Most philanthropies seek to be strategic and have an impact. Yet few build their own internal capacity to be strategic grantmakers. In particular, most funders forget to intentionally learn from their initial piloting and testing of strategies so that they can make early modifications and course corrections.
Learning isn't hard to do, but it must be intentional, documented, discussed among your team, and lead to decision-making. It can't simply exist inside a program officer's head. One of our clients, the Kate B. Reynolds Charitable Trust, asks themselves "What will make or break this grant?" when deciding whether to recommend a significant grant to their board, so that they are clear on the risks involved and what needs to happen to make the grant successful. The answer is documented in the staff summary of the grant. Six to nine months later, like clockwork, they revisit the grant during program team meetings to assess progress on that risk, and identify ways they can help ensure success. That is intentional learning.
You already have all kinds of information that can inform your learning: grantee reports, grantee convenings, evaluations conducted by grantees, dashboards, your understanding of changing conditions (staff turnover, local or federal policy changes, the economy, etc.), and the observations, knowledge and instinct of your staff and consultants. You could also seek new insights at little cost: conduct an online survey, convene all your stakeholders, or solicit outside perspectives.
Below are 13 questions you can ask yourselves and your partners:
- What are the top 3 things you have learned about your strategy thus far?
- If you could do it all over again, what would you do differently?

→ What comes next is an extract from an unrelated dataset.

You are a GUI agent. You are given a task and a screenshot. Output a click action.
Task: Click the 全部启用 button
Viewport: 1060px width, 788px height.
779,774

- What has surprised you? What are you seeing that is different than what you originally expected?
- What progress are you making on your strategy overall?
- What progress have you made on each of your short term and long term outcomes?
- What are some of the early accomplishments/wins?
- What has been the most challenging?
- Are there areas where you have not yet made much progress? Why?
- What are the current conditions now compared to when the foundation launched this strategy, and how has/will that impact the work? (e.g., policies, systems, other funding streams, staff changes, etc.)
- Have you made modifications or improvements to any aspect of your strategy, approach or funding since this strategy was created (or since you started working at the foundation)? Has that helped?
- At this time, do you anticipate making any modifications or improvements? If so, what are they? By when will you make that decision?
- What opportunities do you see with this strategy going forward?
- If you were a board member, what would you want know about what has been learned/accomplished?
After answering these questions, summarize your key insights and discuss them with your team. Based on what you have learned thus far, what refinements or modifications could be made to ensure success? Make them. And six months from now, check back in on them and see what you've learned.